— start of DATASET RECORDS —

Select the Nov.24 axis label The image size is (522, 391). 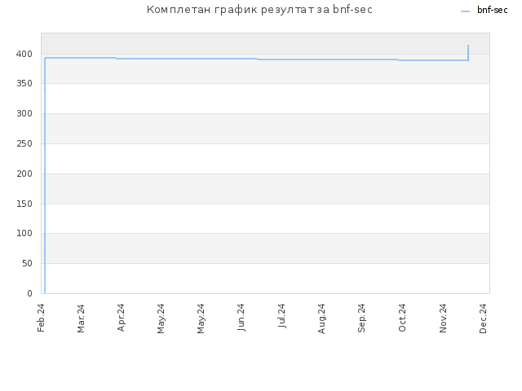[443, 318]
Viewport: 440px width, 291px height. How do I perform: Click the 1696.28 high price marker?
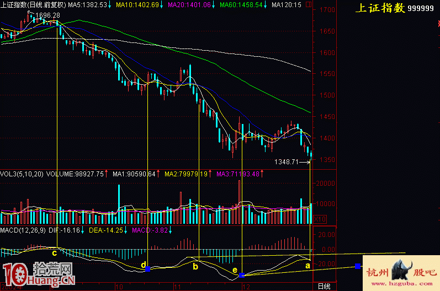[x=46, y=15]
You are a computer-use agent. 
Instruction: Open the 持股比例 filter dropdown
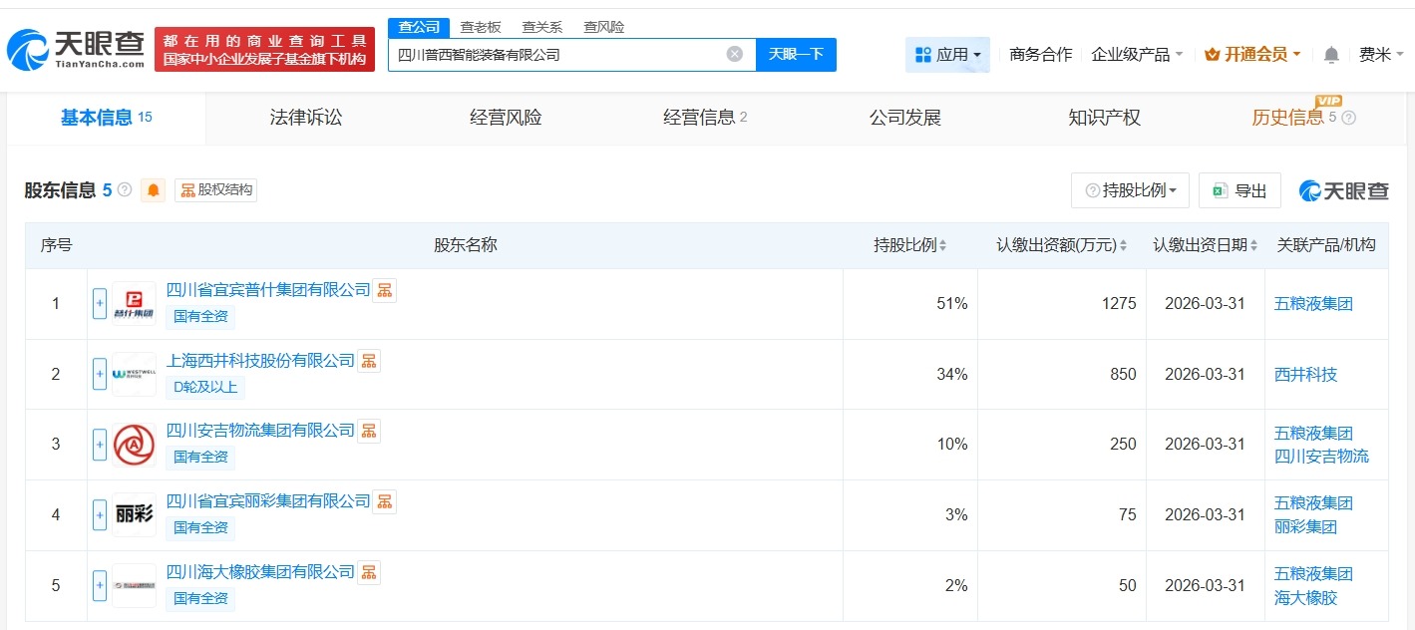1130,189
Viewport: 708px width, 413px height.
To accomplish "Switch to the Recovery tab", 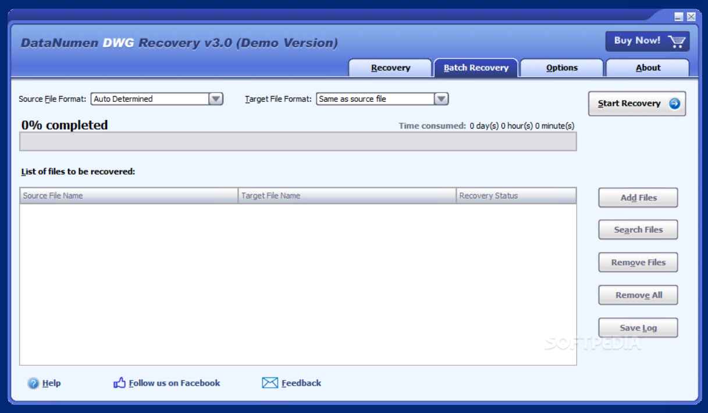I will coord(390,68).
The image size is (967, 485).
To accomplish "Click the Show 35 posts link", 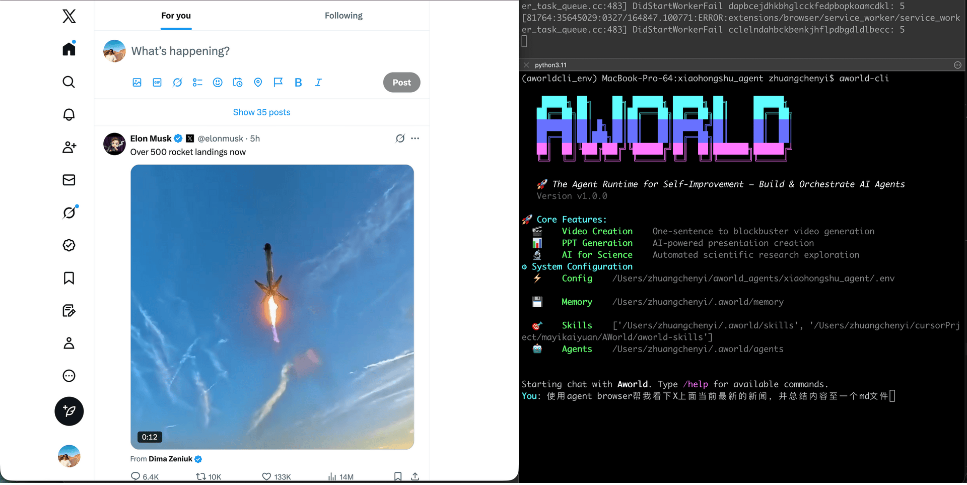I will pyautogui.click(x=261, y=112).
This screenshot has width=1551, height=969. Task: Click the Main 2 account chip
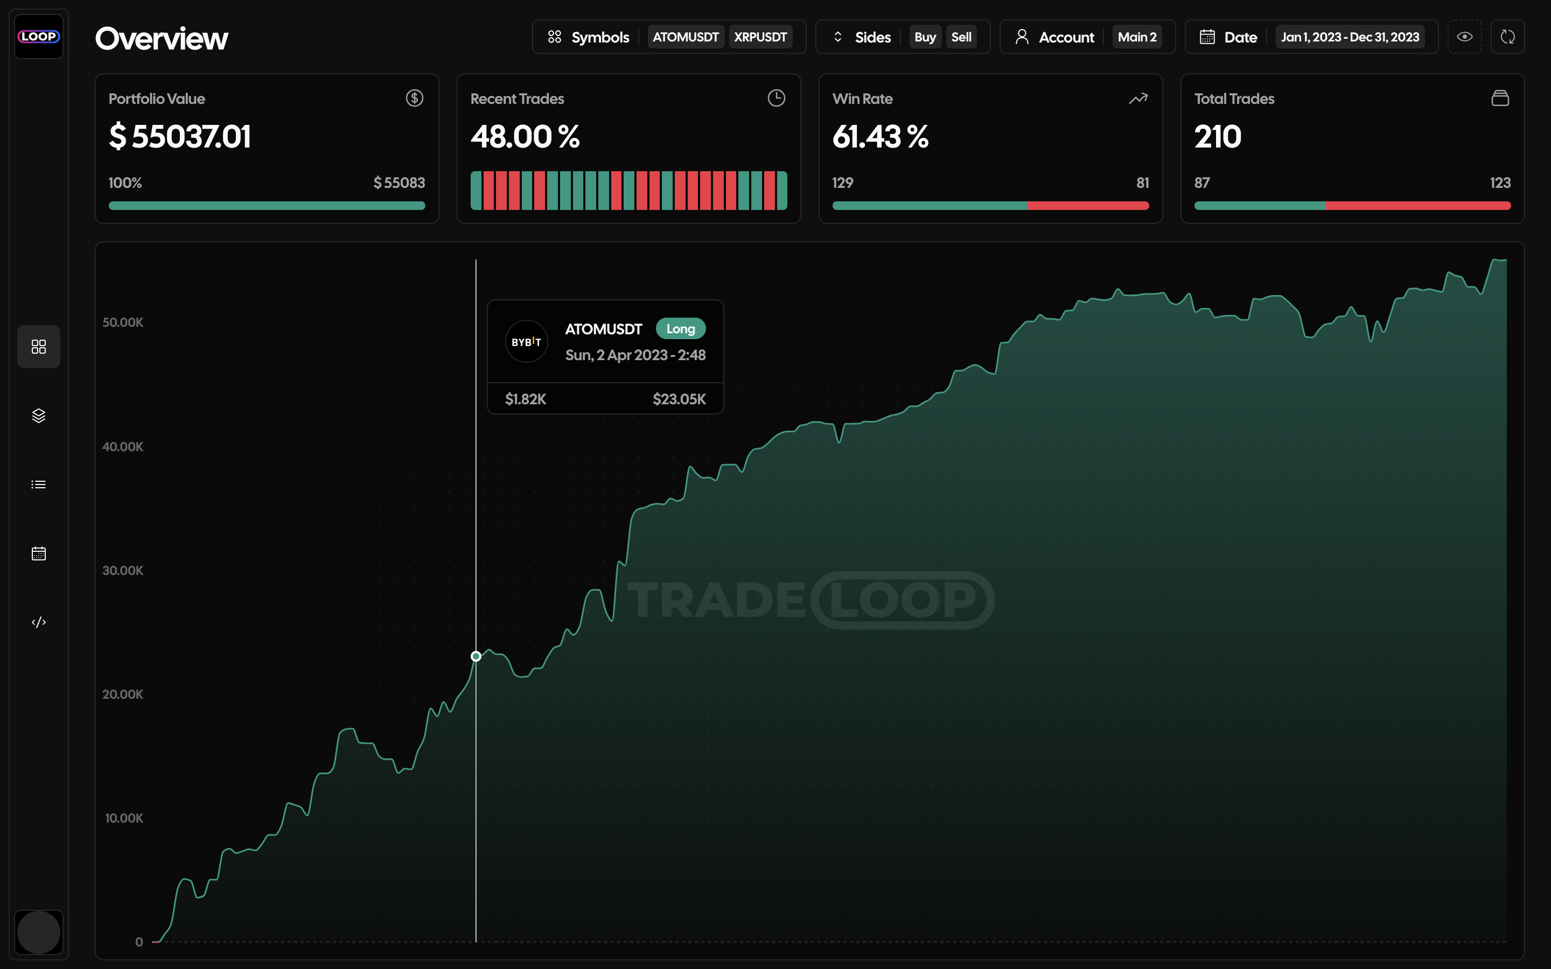(1137, 37)
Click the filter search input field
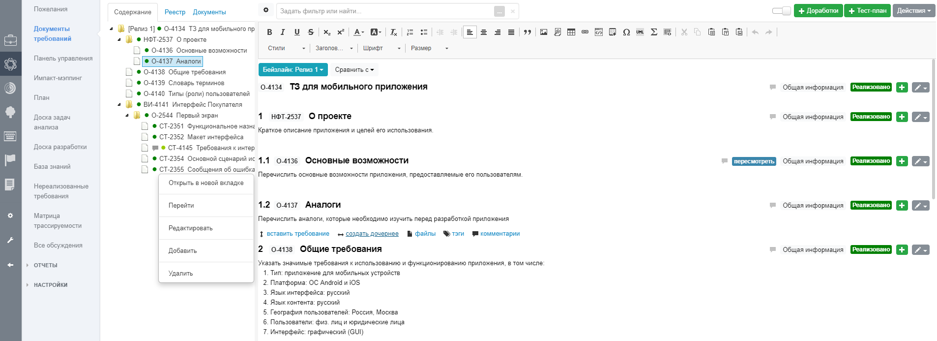Screen dimensions: 937x341 click(383, 11)
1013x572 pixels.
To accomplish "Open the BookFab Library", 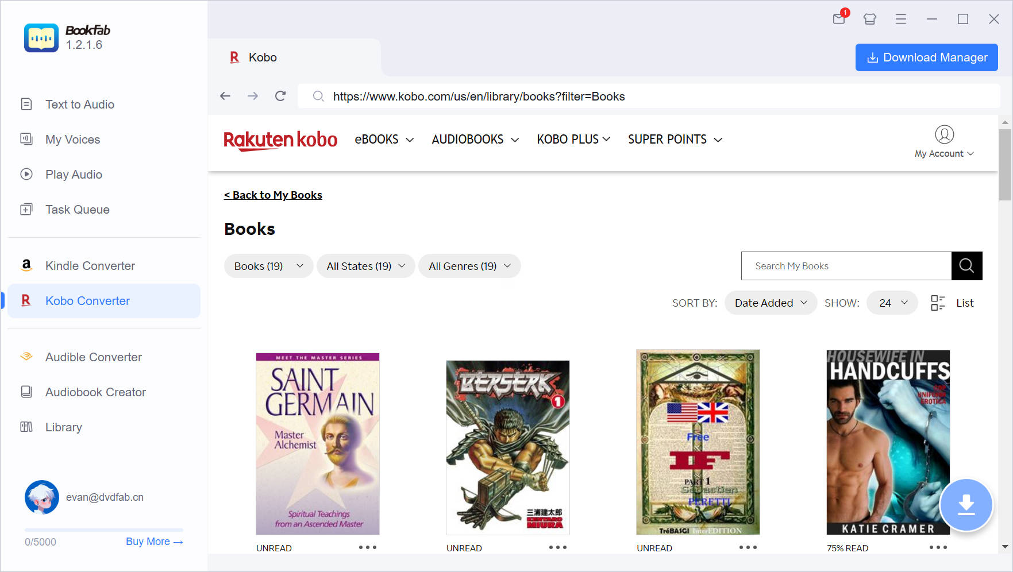I will 63,427.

— end of DATASET RECORDS —

» **TASK BRIEF**
Count the lines in the items above that contain the string "width", matching case exactly. Give only the number.

» **SOLUTION TO THE PROBLEM**
3